Long and short distance travel have all but stopped for many people at the moment. But looking forward to a time when that may no longer be the case, a company designing flying taxis is today announcing a large round of funding to help continue developing its product.
Lilium, a Munich-based startup that is designing and building vertical take-off and landing (VTOL) aircraft with speeds of up to 100 km/h that it plans eventually to run in its own taxi fleet, has closed a funding round of “over” $240 million — money that it plans to use to keep developing its aircraft, and to start building manufacturing facilities to produce more of them, for an expected launch date of 2025.
“We’re working to deliver a brand new form of emissions-free transport,” said a spokesperson. “Doing something like that takes significant time and investment, but the outcome is a valuable business and a chance to have a genuinely positive impact on the way we travel.”
This latest investment was an inside round (involving existing, not new, investors) and it closed last month. It was led by Tencent, with participation from other previous backers that included Atomico, Freigeist and LGT. The valuation is not being disclosed, but the company confirms that it is significantly higher than it was in its Series B in 2017. (For some more context, PitchBook estimates that last year the company was valued at around $470 million.)
The news today caps off some challenging recent months for the company, even before the Coronavirus took hold of the world and cast a dark shadow on any kind of travel.
Last October, we reported that several sources said that Lilium, which employs 400 people, was looking to raise between $400 million and $500 million, a round that it had been working on for some months. In the end, the lower amount the company is putting out today is $160 million less than the lower end of that range, but from what we’ve been told, this is not far from what the company was actually aiming to raise. Still, that combined with the fact that there are no new investors in the raise might imply some challenges there.

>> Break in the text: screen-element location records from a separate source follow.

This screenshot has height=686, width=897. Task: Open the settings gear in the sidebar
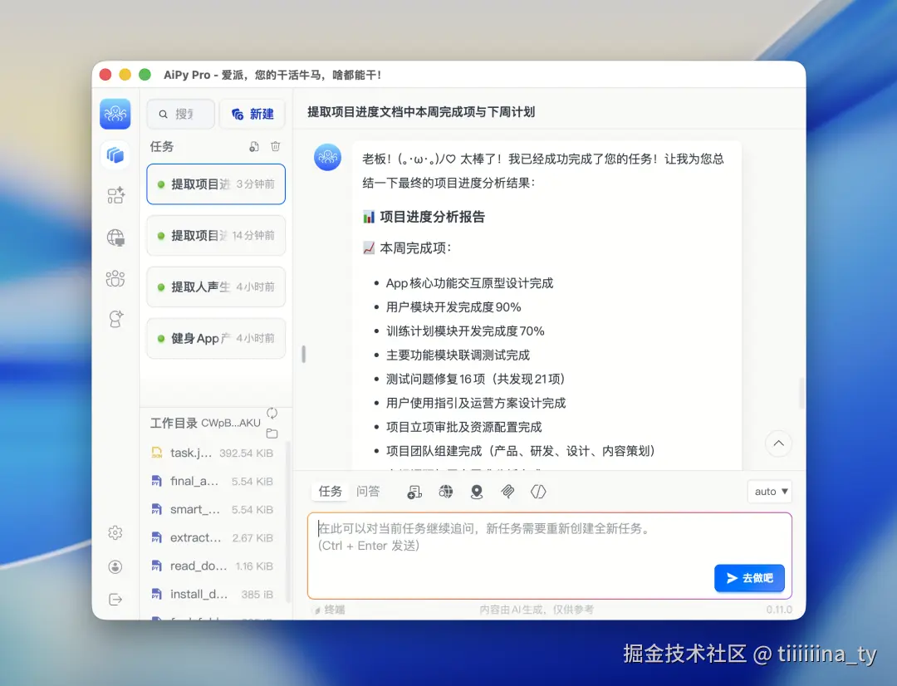115,532
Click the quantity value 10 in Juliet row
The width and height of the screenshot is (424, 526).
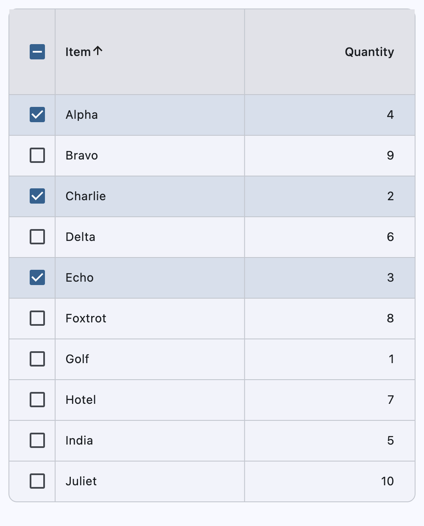[386, 481]
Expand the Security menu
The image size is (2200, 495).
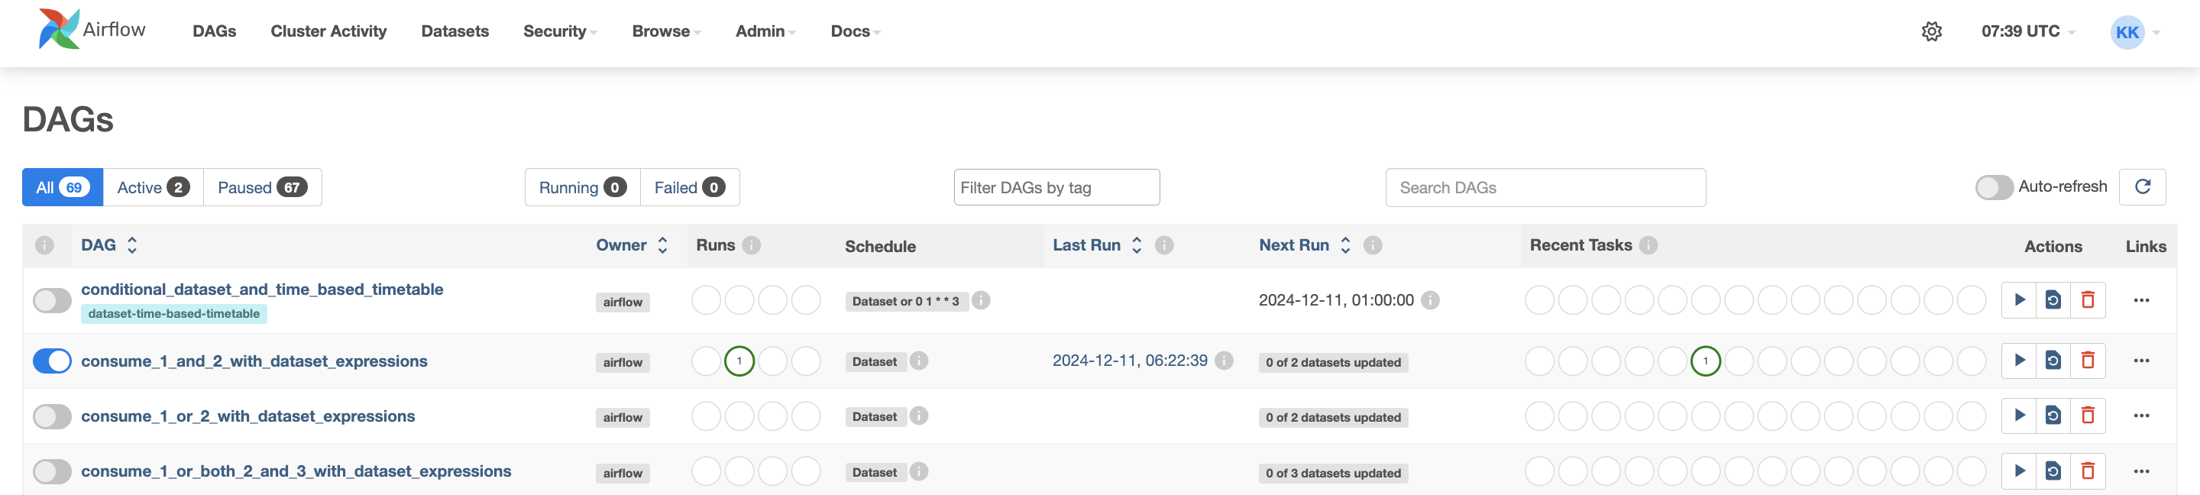coord(559,32)

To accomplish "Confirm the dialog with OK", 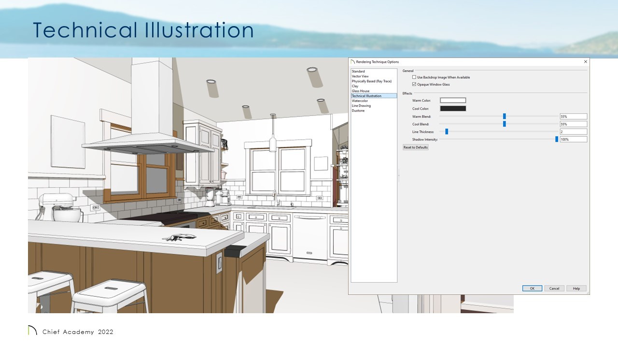I will (x=532, y=289).
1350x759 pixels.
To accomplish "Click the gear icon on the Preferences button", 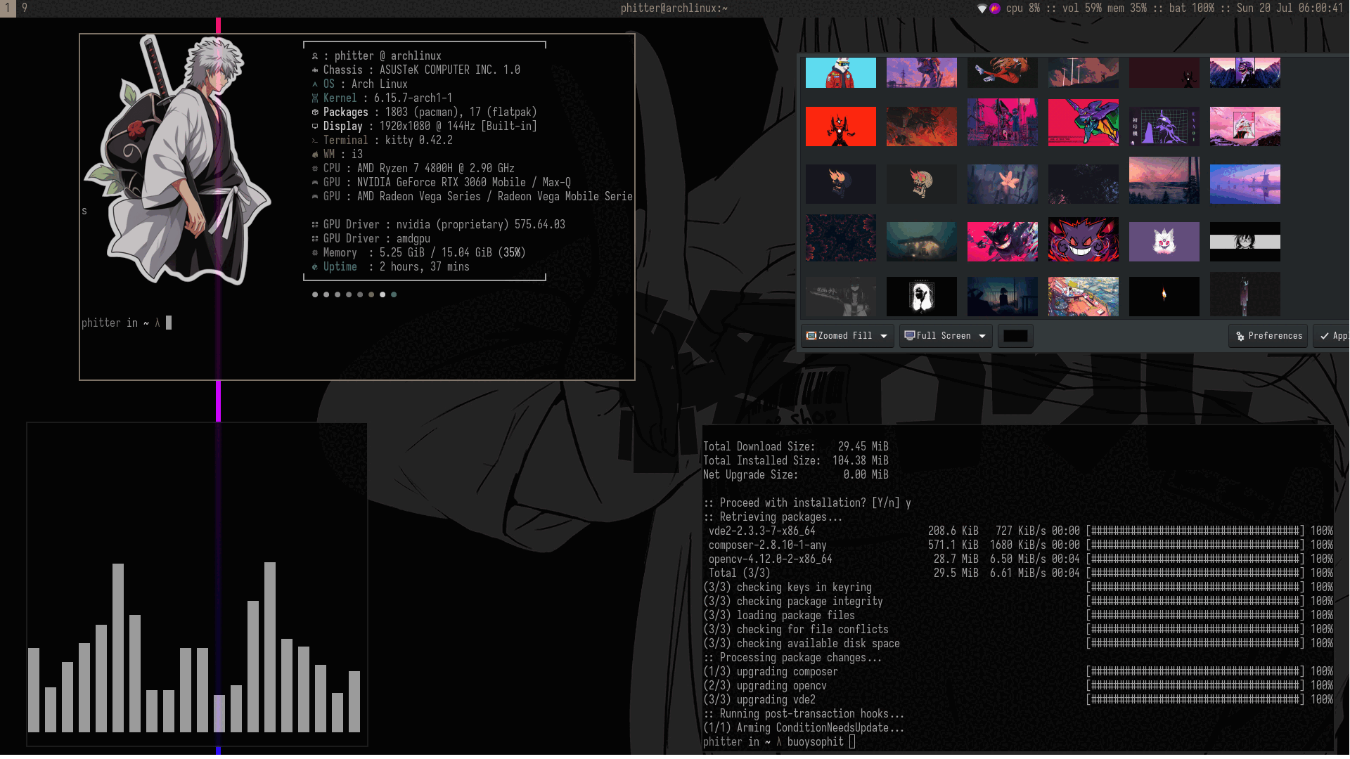I will coord(1242,336).
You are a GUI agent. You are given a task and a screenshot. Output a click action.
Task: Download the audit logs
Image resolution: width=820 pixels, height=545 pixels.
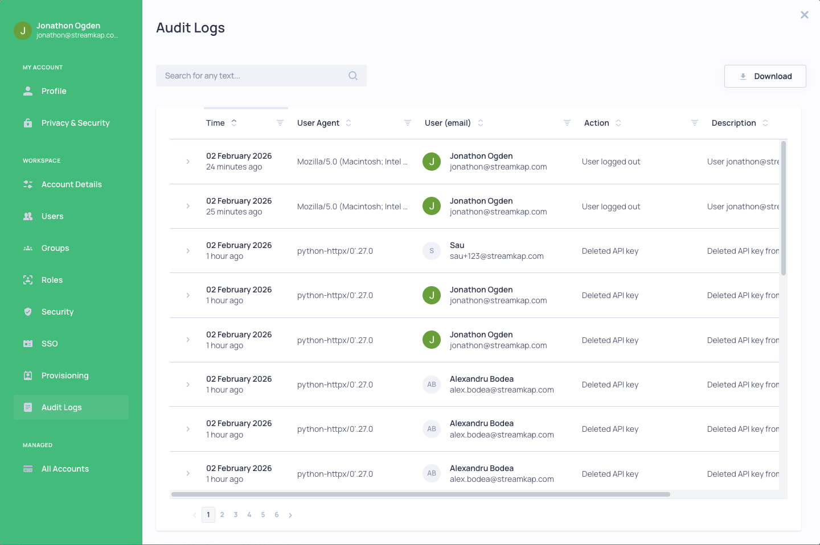point(765,76)
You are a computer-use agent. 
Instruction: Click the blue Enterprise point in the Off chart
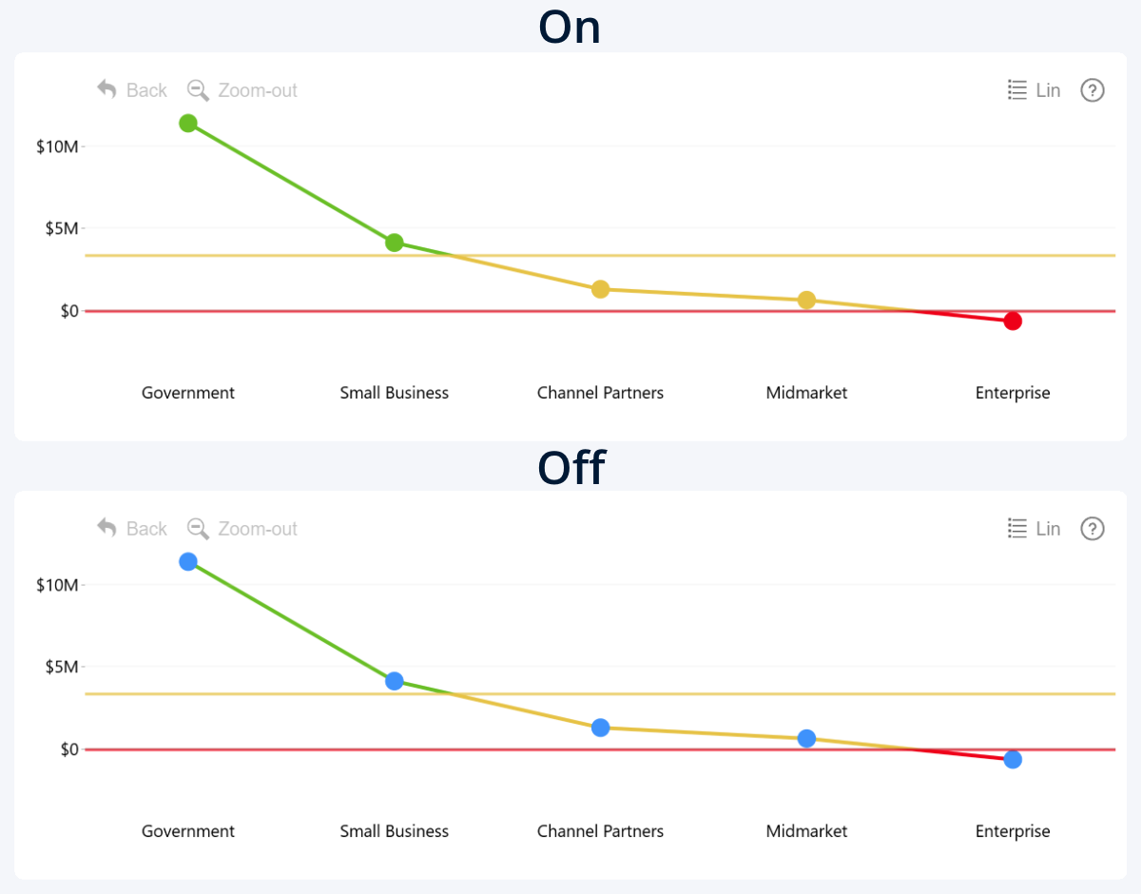pos(1013,759)

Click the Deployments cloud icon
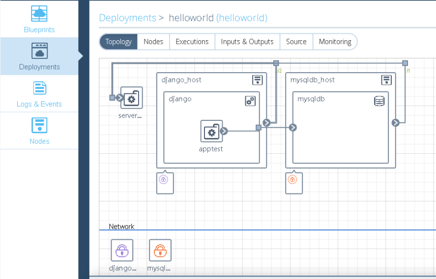[39, 52]
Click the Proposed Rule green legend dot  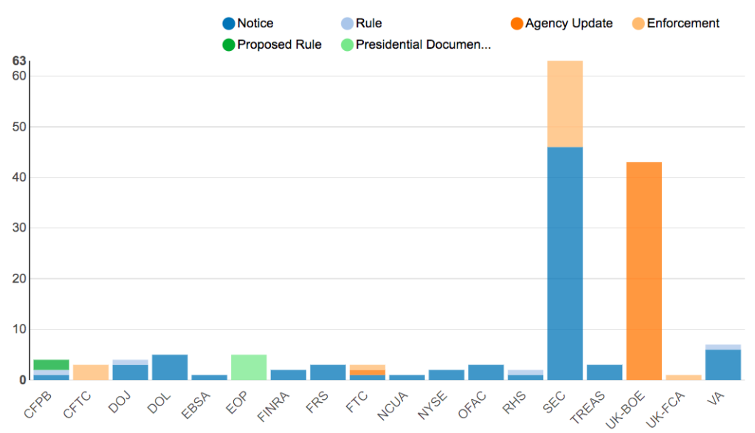coord(229,45)
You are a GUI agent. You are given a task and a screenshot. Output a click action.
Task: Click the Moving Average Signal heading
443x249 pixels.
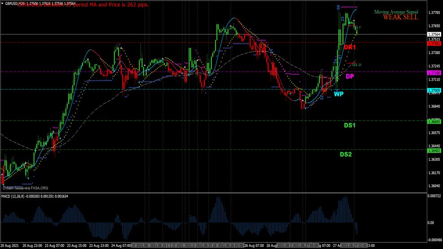pyautogui.click(x=396, y=12)
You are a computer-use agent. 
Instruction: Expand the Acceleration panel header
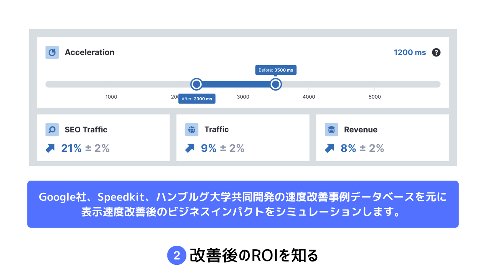coord(90,52)
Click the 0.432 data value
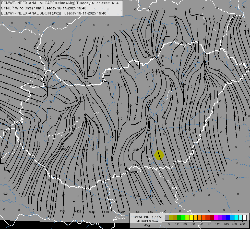The height and width of the screenshot is (229, 250). point(77,211)
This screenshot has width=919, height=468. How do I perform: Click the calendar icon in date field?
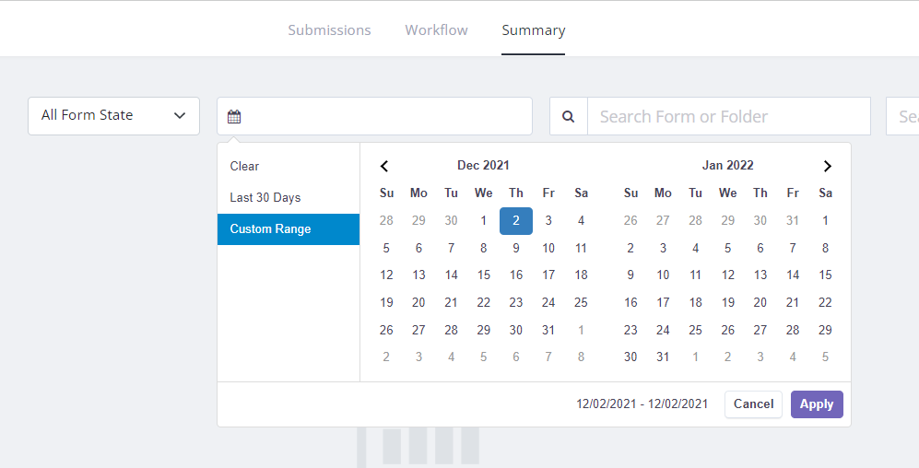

(It is, nevertheless, one of the biggest fundraises to date for a startup in the “flying vehicle” space. (Volocopter, which is also designing a new kind of flying taxi-style vehicle and service, closed a $94 million round in February.) Lilium has now raised more than $340 million to date.)
“This additional funding underscores the deep confidence our investors have in both our physical product and our business case. We’re very pleased to be able to complete an internal round with them, having benefited greatly from their support and guidance over the past few years,” said Christopher Delbrück, Lilium’s CFO, in a statement. “The new funds will enable us to take big strides towards our shared goal of delivering regional air mobility as early as 2025.”
But raising money has not been the only challenge. At the beginning of this month, the older of Lilium’s two prototypes burst into flames while some maintenance was being carried out. The model was close to being retired, but testing on the second, newer model has nonetheless been paused until the company can determine the cause of the accident with the first aircraft.
“Our second demonstrator aircraft was fortunately undamaged in the fire and will begin flight testing once we’ve understood the cause of the fire in the first aircraft,” a spokesperson said.
The market for aircraft-based taxi services — be they electric, autonomous, or both — is still very nascent. There are no approved aircraft yet on the market (indeed, the regulations for what these would even look like haven’t even been created), and, as a result, there are no services yet in place, either.
But the opportunity of building fast services that could mitigate current traffic congestion, while also reducing carbon emissions, is potentially massive, and so we are seeing a lot of activity and investment from many corners as companies hope their takes on solving that challenge are the ones to hit the mark.
Lilium’s would-be rivals include not just fellow German startup Volocopter, but also Kitty Hawk, eHang, Joby and Uber, in addition to Blade and Skyryse, air taxi services of sorts that offer more conventional helicopters and other vessels in limited launches for those willing to spend the money.
It’s not clear how much of this will fare in the months and years ahead, in particular at a tricky time for travel and the wider economy. But for now, Lilium’s work so far — it was founded in 2015 by Daniel Wiegand (CEO), Sebastian Born, Matthias Meiner and Patrick Nathen — has been promising enough for its investors to continue backing it for the long haul.
“At Tencent we’re committed to supporting technologies that we believe have the potential to tackle the greatest challenges facing our world,” said David Wallerstein, Chief eXploration Officer at Tencent, in a statement. “Over the last few years we’ve had the opportunity to see the professionalism and dynamism with which Lilium are approaching their mission and we’re honored to be supporting them as they take the next steps on their journey.”